Waterbury’s municipal employees, both hourly and salaried, are reducing their hours during the COVID-19 pandemic.
Five employees have been laid off including three from the town office and two part-time employees from the Waterbury Public Library, according to Waterbury town manager Bill Shepeluk.
Shepeluk said that several weeks ago, before the governor’s Stay Home, Stay Safe order was issued, recognizing that the pandemic was coming, he had a staff meeting and asked all hourly town employees if they could try to do their work on 5 percent less time, given the fact that so many other businesses in town were closed and losing money.
“I wasn’t asking anyone to work hours they wouldn’t get paid for. A 5 percent reduction means 38 hours a week. People started to do that,” Shepeluk said.
As for salaried employees, the town consulted with its attorneys at Stitzel, Page and Fletcher and determined that salaried employees have to be paid their salaries if they work.
“I asked those salaried employees if they’d take a reduction in their salaries and told them it would be voluntary and all salaried employees have done that,” he reported.
Waterbury has about 30 employees between the library, the town and the water and sewer utility district. The town’s request that those employees voluntarily reduce their hours came before the Stay Home, Stay Safe order. After that order, the layoffs were instituted. Waterbury’s personnel policy requires that employees receive two-week notice before a layoff.
“Some people that we laid off, we had to tell them don’t come to work and we’ll pay you for those two weeks,” Shepeluk said.
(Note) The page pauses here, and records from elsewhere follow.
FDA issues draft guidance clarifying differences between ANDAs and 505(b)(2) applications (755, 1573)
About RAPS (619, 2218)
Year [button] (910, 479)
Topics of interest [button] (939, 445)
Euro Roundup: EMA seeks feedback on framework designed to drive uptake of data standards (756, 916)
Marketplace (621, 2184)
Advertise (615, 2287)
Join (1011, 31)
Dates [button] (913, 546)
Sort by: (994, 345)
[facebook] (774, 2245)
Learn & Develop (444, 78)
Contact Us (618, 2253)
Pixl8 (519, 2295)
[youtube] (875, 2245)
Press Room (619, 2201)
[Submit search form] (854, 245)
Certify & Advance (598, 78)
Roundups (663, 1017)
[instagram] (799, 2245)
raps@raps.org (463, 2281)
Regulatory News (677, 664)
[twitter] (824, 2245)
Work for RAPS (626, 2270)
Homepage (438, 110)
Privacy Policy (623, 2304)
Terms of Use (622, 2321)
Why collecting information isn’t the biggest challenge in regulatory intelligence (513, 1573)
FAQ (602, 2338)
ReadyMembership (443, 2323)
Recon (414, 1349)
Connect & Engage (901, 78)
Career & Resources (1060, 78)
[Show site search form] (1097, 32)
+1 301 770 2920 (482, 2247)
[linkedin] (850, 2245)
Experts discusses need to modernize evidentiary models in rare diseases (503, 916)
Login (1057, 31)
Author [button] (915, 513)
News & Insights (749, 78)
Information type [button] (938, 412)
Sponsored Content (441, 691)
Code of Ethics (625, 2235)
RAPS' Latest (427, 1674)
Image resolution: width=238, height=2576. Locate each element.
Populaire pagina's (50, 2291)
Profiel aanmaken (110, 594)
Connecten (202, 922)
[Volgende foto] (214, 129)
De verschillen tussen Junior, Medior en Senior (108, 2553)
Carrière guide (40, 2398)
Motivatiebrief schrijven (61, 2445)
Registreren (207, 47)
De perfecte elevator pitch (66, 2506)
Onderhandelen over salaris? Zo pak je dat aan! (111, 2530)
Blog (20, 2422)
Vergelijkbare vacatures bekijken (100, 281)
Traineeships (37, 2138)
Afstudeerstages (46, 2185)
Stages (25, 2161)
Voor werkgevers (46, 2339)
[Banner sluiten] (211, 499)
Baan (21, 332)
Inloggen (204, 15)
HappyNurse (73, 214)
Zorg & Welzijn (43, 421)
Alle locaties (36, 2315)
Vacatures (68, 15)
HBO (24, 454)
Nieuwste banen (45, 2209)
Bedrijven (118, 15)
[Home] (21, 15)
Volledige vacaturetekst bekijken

In terms of the road crew, he said, there are eight employees in that department, including the supervisor. All eight of those employees are now working 20 hours a week and are in their second week of having to be paid for their full 40 hours a week.
“As of a week ago Sunday, they went to the 20-hour-a-week schedule to allow for proper social distancing from each other and to comply with the Stay Home, Stay Safe order. We’ve been able to make sure every day is covered,” he said.
Reducing the hours of those eight employees by half is saving the highway department approximately $3,500 a week, according to Shepeluk.